[START OF Material provided]

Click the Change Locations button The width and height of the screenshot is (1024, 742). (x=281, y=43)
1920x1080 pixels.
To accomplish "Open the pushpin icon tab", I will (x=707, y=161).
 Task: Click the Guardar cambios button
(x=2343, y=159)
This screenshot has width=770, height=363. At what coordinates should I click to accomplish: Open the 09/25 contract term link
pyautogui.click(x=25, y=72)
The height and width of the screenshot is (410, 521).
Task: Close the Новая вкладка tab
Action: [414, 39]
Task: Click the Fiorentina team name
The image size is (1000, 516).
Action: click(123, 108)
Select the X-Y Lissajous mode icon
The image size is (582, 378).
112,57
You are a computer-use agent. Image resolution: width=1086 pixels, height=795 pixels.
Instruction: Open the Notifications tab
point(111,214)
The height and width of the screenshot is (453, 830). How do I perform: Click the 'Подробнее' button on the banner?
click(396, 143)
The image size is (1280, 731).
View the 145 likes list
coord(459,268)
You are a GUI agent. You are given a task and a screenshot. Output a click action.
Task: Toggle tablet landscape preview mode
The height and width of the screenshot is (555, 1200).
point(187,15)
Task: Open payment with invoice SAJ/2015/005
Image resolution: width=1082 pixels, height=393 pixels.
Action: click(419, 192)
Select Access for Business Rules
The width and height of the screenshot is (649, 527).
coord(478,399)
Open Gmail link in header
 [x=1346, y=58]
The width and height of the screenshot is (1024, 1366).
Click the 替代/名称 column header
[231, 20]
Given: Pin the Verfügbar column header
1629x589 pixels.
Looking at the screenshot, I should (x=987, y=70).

[END OF Material provided]

■ **What the task asks**:
Could you copy out the material word for word, from the line containing "This screenshot has" through the end of the material?

■ **Output below**:
This screenshot has width=770, height=363. At what coordinates should I click to accomplish: Open the 09/25 contract term link
pyautogui.click(x=25, y=72)
The height and width of the screenshot is (410, 521).
Task: Close the Новая вкладка tab
Action: [414, 39]
Task: Click the Fiorentina team name
The image size is (1000, 516).
Action: click(123, 108)
Select the X-Y Lissajous mode icon
The image size is (582, 378).
112,57
You are a computer-use agent. Image resolution: width=1086 pixels, height=795 pixels.
Instruction: Open the Notifications tab
point(111,214)
The height and width of the screenshot is (453, 830). How do I perform: Click the 'Подробнее' button on the banner?
click(396, 143)
The image size is (1280, 731).
View the 145 likes list
coord(459,268)
You are a GUI agent. You are given a task and a screenshot. Output a click action.
Task: Toggle tablet landscape preview mode
The height and width of the screenshot is (555, 1200).
point(187,15)
Task: Open payment with invoice SAJ/2015/005
Image resolution: width=1082 pixels, height=393 pixels.
Action: click(419, 192)
Select Access for Business Rules
The width and height of the screenshot is (649, 527).
coord(478,399)
Open Gmail link in header
 [x=1346, y=58]
The width and height of the screenshot is (1024, 1366).
Click the 替代/名称 column header
[231, 20]
Given: Pin the Verfügbar column header
1629x589 pixels.
Looking at the screenshot, I should (x=987, y=70).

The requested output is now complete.